Duplicate images are costing Canberra's major institutions serious time and money. Across the ACT's network of public repositories, digital libraries and government agencies, the unchecked accumulation of duplicate photographs, scanned documents and archived visual records has become a concrete operational headache — one that specialists say is getting harder to ignore as storage costs climb and federal digitisation programs expand.
The issue surfaced publicly in recent months as the National Archives of Australia, headquartered on Queen Victoria Terrace in Parkes, pushed further into its multi-year digitisation program. The Archives holds more than 12 kilometres of physical records, and as those materials move into digital form, duplicate image files are emerging as a systemic byproduct — the result of batch scanning errors, legacy software migrations and contributions from multiple agencies with no unified deduplication standard.
At the University of Canberra's library on Kirinari Street in Bruce, staff working with the institutional repository have flagged similar frustrations. The university's digital collections span research outputs, historical photographs and administrative records, and the absence of automated hash-matching tools — software that compares files byte-by-byte to flag exact copies — means duplicates are typically found only during manual audits, which are labour-intensive and infrequent.
Technology consultants advising ACT government agencies have pointed to perceptual hashing as the more sophisticated solution. Unlike exact-match tools, perceptual hashing can identify images that are visually identical but differ slightly in file format, compression or resolution — the kind of near-duplicates that often slip through standard checks and represent the bulk of the problem in large collections.
The Cost Question
Storage is not abstract. Cloud storage pricing for large institutions typically runs between $20 and $50 per terabyte per month for enterprise-grade solutions, and government-accredited secure storage commands a premium above that. For an agency holding tens of thousands of duplicate image files — each potentially several megabytes — the redundant storage bill across a financial year becomes measurable in tens of thousands of dollars, specialists in the field have noted, though exact figures vary significantly by agency and contract.
The ACT Government's Digital Strategy, last updated in 2024, nominates data quality and interoperability as priority areas for the territory's public sector. Deduplication sits squarely within that agenda, though no dedicated funding line for image deduplication has been publicly announced as of July 2026.

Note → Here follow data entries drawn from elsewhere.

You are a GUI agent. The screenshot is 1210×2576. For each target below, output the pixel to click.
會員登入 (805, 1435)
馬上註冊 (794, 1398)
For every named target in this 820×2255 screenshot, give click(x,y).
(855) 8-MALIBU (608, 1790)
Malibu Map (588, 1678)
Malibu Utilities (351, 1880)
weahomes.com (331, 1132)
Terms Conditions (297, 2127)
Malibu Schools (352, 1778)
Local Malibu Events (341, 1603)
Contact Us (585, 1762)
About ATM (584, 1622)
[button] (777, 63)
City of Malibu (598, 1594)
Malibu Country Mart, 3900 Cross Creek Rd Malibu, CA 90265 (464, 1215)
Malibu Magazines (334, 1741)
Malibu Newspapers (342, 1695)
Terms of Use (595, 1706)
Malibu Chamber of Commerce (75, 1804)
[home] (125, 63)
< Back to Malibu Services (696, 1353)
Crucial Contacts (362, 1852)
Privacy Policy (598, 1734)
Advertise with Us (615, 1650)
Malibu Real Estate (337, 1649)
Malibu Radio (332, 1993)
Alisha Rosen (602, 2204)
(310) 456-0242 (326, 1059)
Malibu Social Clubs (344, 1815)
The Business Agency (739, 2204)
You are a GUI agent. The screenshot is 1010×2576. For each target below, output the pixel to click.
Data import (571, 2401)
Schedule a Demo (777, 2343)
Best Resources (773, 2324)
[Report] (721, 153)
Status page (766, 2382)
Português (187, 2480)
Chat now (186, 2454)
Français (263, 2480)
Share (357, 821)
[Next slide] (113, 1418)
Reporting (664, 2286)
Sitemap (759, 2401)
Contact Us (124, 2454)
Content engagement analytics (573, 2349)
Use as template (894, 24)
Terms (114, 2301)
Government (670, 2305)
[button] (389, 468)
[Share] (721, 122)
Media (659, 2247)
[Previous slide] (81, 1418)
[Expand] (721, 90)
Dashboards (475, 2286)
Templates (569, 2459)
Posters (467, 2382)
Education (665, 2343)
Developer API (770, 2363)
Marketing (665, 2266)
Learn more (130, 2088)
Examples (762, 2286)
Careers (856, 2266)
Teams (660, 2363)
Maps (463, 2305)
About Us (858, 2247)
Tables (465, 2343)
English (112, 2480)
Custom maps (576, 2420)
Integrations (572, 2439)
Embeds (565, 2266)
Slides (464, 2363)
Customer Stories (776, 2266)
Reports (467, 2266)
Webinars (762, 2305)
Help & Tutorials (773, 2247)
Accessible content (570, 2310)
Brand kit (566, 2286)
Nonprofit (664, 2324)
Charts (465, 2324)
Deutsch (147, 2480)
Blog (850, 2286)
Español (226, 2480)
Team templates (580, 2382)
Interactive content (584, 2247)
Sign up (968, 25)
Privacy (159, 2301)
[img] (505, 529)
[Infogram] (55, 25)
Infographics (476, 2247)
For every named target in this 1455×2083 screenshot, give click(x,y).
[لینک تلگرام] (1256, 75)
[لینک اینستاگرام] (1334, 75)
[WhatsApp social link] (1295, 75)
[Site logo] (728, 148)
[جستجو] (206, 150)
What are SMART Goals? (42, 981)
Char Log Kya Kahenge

At the Australian Institute of Aboriginal and Torres Strait Islander Studies on Lawson Crescent in Acton, the stakes carry an additional dimension. The institute holds one of the country's largest collections of Indigenous photographs, audio and film, and duplicates in that context raise not just efficiency questions but cultural ones — about provenance, consent records and which version of a record carries the authoritative metadata.
Practitioners broadly recommend a staged approach: first, an audit using automated tools to map the scale of duplication within a given collection; second, a policy decision on which instance of a duplicate becomes the canonical record and which is retired; and third, the implementation of ingest-level controls so new duplicates do not enter the system. Several consultants working with Canberra agencies have suggested the audit phase alone, for a mid-sized institutional collection, can take between three and six months depending on collection size and existing metadata quality.
For Canberra's government agencies and research institutions, the practical next step is procurement. The National Archives is understood to be evaluating vendor options, though no contract has been publicly announced. Institutions still relying on manual workflows are being advised not to wait — the longer deduplication is deferred, the more expensive and complex the eventual clean-up becomes.